The installation for the International Architecture Biennale in Venice embodies our contradictory attitude towards technology in a tangible and interactive way. At first sight, the tangle of black pipes looks like a foreign object that has overrun a human environment like a parasite. However, the installation urges passers-by to change their attitude and recognise a friendly neighbour in this seemingly frightening stranger, who responds to our presence and even addresses us in its own incomprehensible but reassuring language. This experience of coexistence between humans and man-made machines inspires us to create a sustainable partnership, simultaneously calling us to reassess the growing role of technology in contemporary architecture.
And if the current global health crisis has taught us anything, it is that when Mother Nature turns its back on us, technology turns from foe to friend. Cities are more than just clusters of buildings, and machines can bridge the connections interrupted by the “new normal”. Technology is a means to an end. What may have seemed only “for the building”, proves to be “for you” after all.
Connection Interrupted
In 2020, in response to the global health crisis, Latvia’s Venice
Biennale pavilion was exhibited in a transformed form in Riga, Latvia. The installation “Connections Interrupted” is a play on the distance between individuals, households, cities and states that the pandemic has brought about. Having to work remotely and observe social distancing, people are forced to isolate themselves in their homes, where they maintain their connections with the rest of the world via technology. Physical ties have been replaced with digital signals. Severing the old connections has made our homes an unprecedented cluster of functions — our homes are now not only our private recreation areas, but also offices, schools, kindergartens, gyms, bars, restaurants and concert halls. Separated from the rest of the city, the living space has undergone social, functional and emotional saturation and is now cluttered.
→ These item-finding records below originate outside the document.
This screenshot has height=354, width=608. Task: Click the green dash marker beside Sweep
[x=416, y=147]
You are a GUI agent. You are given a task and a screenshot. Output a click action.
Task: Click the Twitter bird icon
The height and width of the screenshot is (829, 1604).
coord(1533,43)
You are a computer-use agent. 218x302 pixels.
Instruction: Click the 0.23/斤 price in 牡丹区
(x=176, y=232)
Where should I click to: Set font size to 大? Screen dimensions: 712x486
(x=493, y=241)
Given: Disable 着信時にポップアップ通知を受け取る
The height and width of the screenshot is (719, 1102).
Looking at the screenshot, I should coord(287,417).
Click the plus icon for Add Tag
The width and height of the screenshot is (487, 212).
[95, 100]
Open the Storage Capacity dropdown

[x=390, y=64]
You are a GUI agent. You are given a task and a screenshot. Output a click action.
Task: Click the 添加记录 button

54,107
Although due to the pandemic our homes have become isolated from each other, like lonely islands, digital solutions have simultaneously made them transparent, by merging the boundaries between private and public space.
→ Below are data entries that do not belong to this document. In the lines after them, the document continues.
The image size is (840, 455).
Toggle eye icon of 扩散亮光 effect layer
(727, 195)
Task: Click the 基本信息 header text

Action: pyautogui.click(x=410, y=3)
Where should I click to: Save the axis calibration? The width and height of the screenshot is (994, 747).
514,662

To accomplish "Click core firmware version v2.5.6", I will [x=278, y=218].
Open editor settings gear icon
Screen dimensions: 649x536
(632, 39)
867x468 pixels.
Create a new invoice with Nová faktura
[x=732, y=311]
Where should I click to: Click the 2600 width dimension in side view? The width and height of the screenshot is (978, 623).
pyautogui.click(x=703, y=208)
At the same time, the pandemic has served as a reminder of the
well-known truth that cities are not just a collection of individual buildings,
but of interconnections, and these have now been severed as a result of the
spread of the “Covid-19” virus. By the same token, nations are more than just clusters of cities, and the planet as a whole is more than a group of independent states. The global health crisis has forced us to find new ways to maintain this interconnected network, at least for the time being. Our streets have now become wires and our airports have become server complexes. By reversing our original concept for the installation, we want to illustrate the new role of technology during the pandemic, as it no longer focuses on a person living at home, but on the world outside.
The tangle of wires at the core of the installation embodies social, functional, emotional and technological oversaturation. The withdrawal, distancing and introversion that characterise the pandemic are symbolised by the fragile frame surrounding the archetypal form of the house. Equipped with motion sensors, the ball of wires responds to visitors and passers-by, sending light signals in their direction.